Context Not Clairvoyance

One of the main implications of Dr. Barrett’s analysis is that the interpretation of facial and non-verbal responses is highly dependent on the context of a situation and does not give you a clairvoyant window into the mind of the individual.  To understand why, it helps to take a look at the evolution of this perspective and take a step all the way back to Charles Darwin.  In addition to his famous Origin of Species, Darwin also did work on emotional expression in animals and humans, and his view of  basic emotional expressions (anger, fear, sadness, happiness, surprise, and contempt) evolving in response to common conditions has become the foundation for a modern science of emotional expression, including the “microexpressions” perspective that looks for the facial cues that we are not able to mask.

The central evidence for this belief in a trustworthy correspondence between a facial expression and an underlying emotion is study participants’ ability to reliably identify emotions in posed photographs both within and between cultures:  An American as well as a native of Papua New Guinea will see “fear” as fear, “surprise” as surprise, etcetera, based on facial expression.  But as Doctor Barrett points out, there is one simple study modification that dramatically decreases the reliability of those identifications:  Make the participants respond with fill-in-the-blank rather than multiple choice.  If you do that, then the ability to identify the intended emotion behind the face falls from 83.4 percent to just 42 percent.  As Professor Barrett notes, it may be that “emotion categories do not have firm boundaries in nature.”  Or as a follow up article in the Boston Herald puts it, “We may experience emotions the way we perceive color — as a continuous spectrum that we divide into arbitrary categories, shaped by language and culture.”

The implication is that the relationship between facial expression and underlying emotions is likely to be much more fluid than we give it credit for.  It is beyond doubt that some individuals, like Dr. Paul Ekman, are able to assess facial expression and detect honesty at a level better than chance, and some of his studies have discovered other individual “wizards” that seem to excel at it.  But they are a small percentage, and it does not seem to be a a matter of simply learning a technique to decode facial expressions, as was attempted in a $1 billion training program for TSA personnel.

In most cases, assessing facial expression and other nonverbal cues as a guide to someone’s internal state requires context:  The more you know the person, and the more you know the situation, the more accurately you are able to determine clear meaning from a facial expression.  What that means for jury watchers is that many of those critical personal and contextual factors are missing for us.  Generally, aside from a brief interview or questionnaire, we don’t know these people, so we are unlikely to know whether a furrowed brow means displeasure or concentration.

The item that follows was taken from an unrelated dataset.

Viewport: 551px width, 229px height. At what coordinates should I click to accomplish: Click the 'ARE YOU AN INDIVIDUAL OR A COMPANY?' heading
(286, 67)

Watch, But Take Care in Interpretation

This is not to say that we should ignore the facial expressions of your jury, but it does place a few cautions on how we watch and infer meaning.

1.  Don’t Assume that Passive or Negative Facial Expressions are Conveying Dislike.  You can drive yourself to distraction if you operate on the belief that every scowl means a rejected argument, and every look of boredom means a tuned-out juror.  Here is a recommendation I make on interpreting facial expressions:  Next time you are watching television with a group of people, take a moment and look around at the faces of those watching with you.  What you will usually see is blank, passive expressions as they are staring at the screen.  That doesn’t mean that they are disinterested or disengaged, it simply means they are not devoting any energy to their behavior as an audience.  In the courtroom, you can often see that same passive “television face” and it doesn’t necessarily mean that your jury has dismissed you.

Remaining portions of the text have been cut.